#### PROBLEM STATEMENT:
Omitting all pictures, copy word for word the lines from the line containing "The height and" through the final line of the entries.

Saved data entries
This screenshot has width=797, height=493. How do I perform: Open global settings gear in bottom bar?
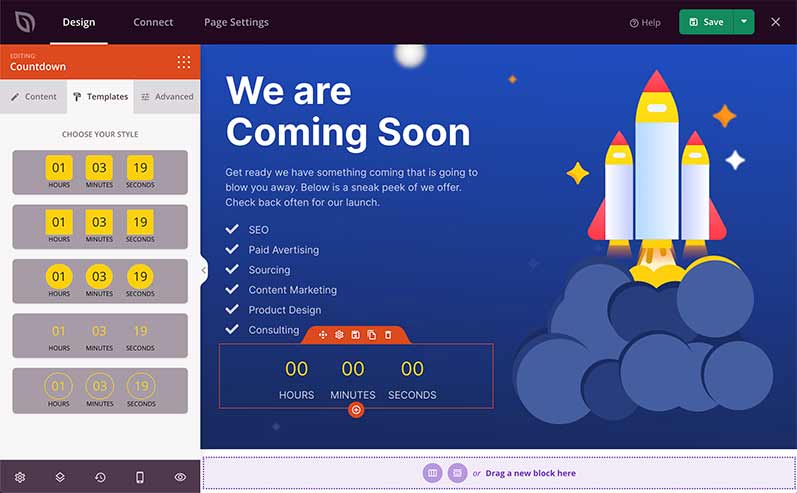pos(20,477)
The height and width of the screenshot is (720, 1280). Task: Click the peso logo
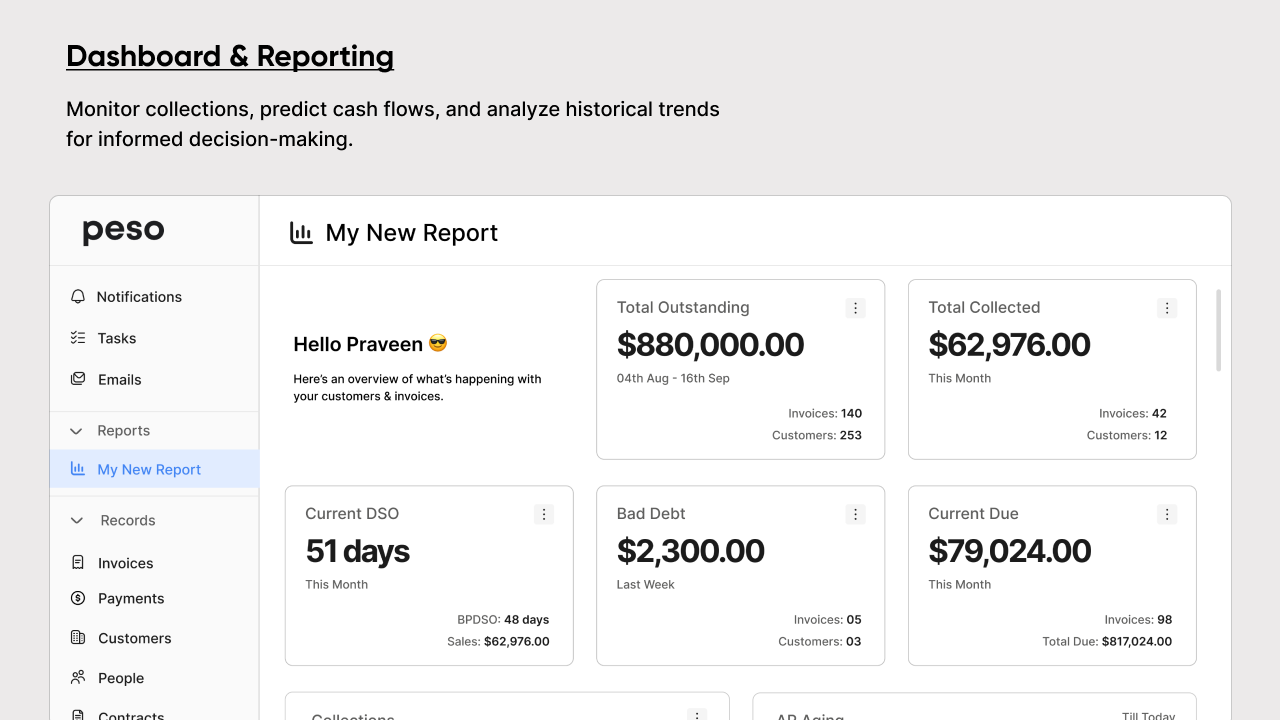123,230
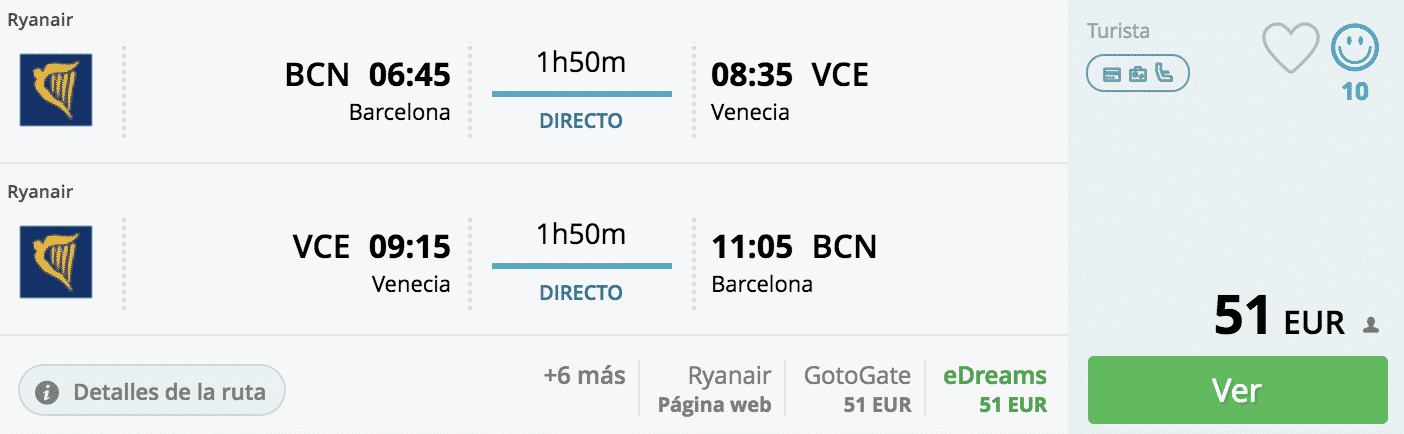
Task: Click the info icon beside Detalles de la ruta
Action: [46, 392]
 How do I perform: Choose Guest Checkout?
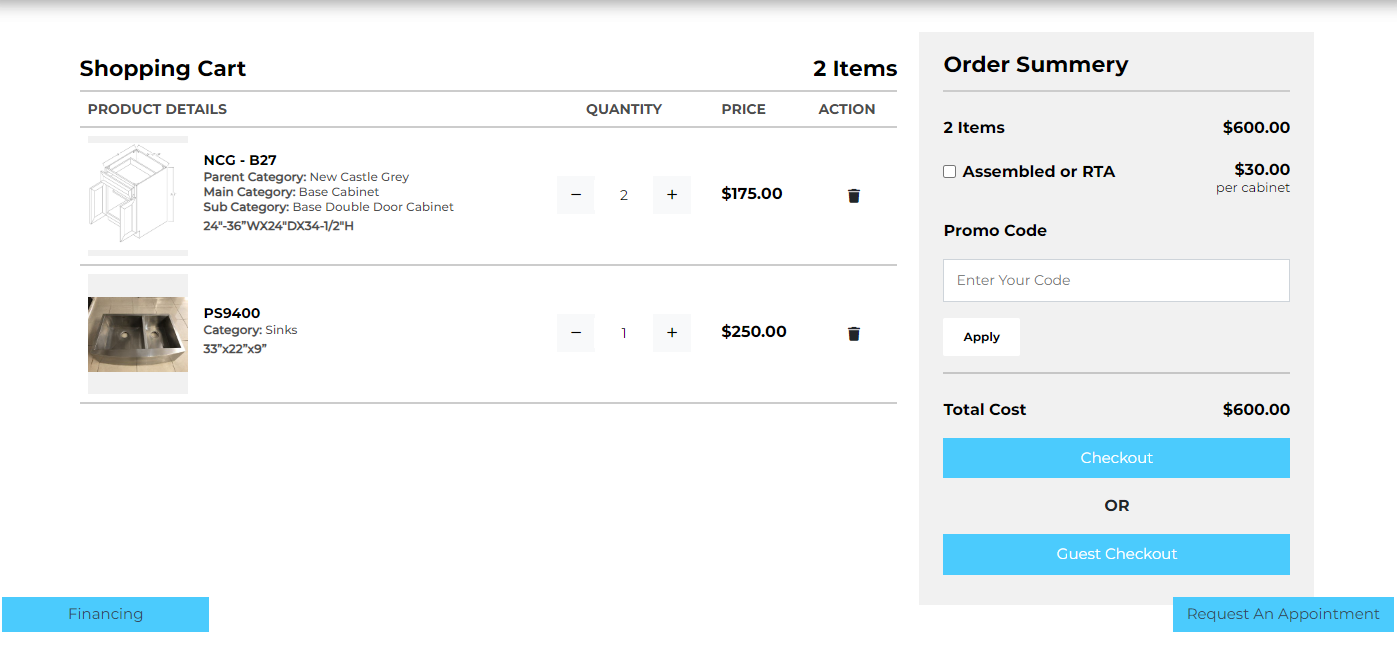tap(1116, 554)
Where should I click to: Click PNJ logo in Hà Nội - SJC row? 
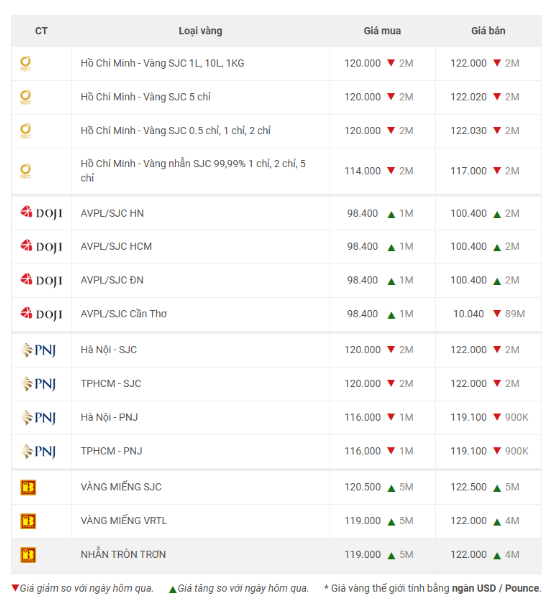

#### WRITTEN RESPONSE:
The height and width of the screenshot is (720, 1280). Task: Click the peso logo
123,230
Task: Click the info icon beside Detalles de la ruta
Action: [46, 392]
 How do I perform: Choose Guest Checkout?
tap(1116, 554)
Where should I click to: Click PNJ logo in Hà Nội - SJC row? 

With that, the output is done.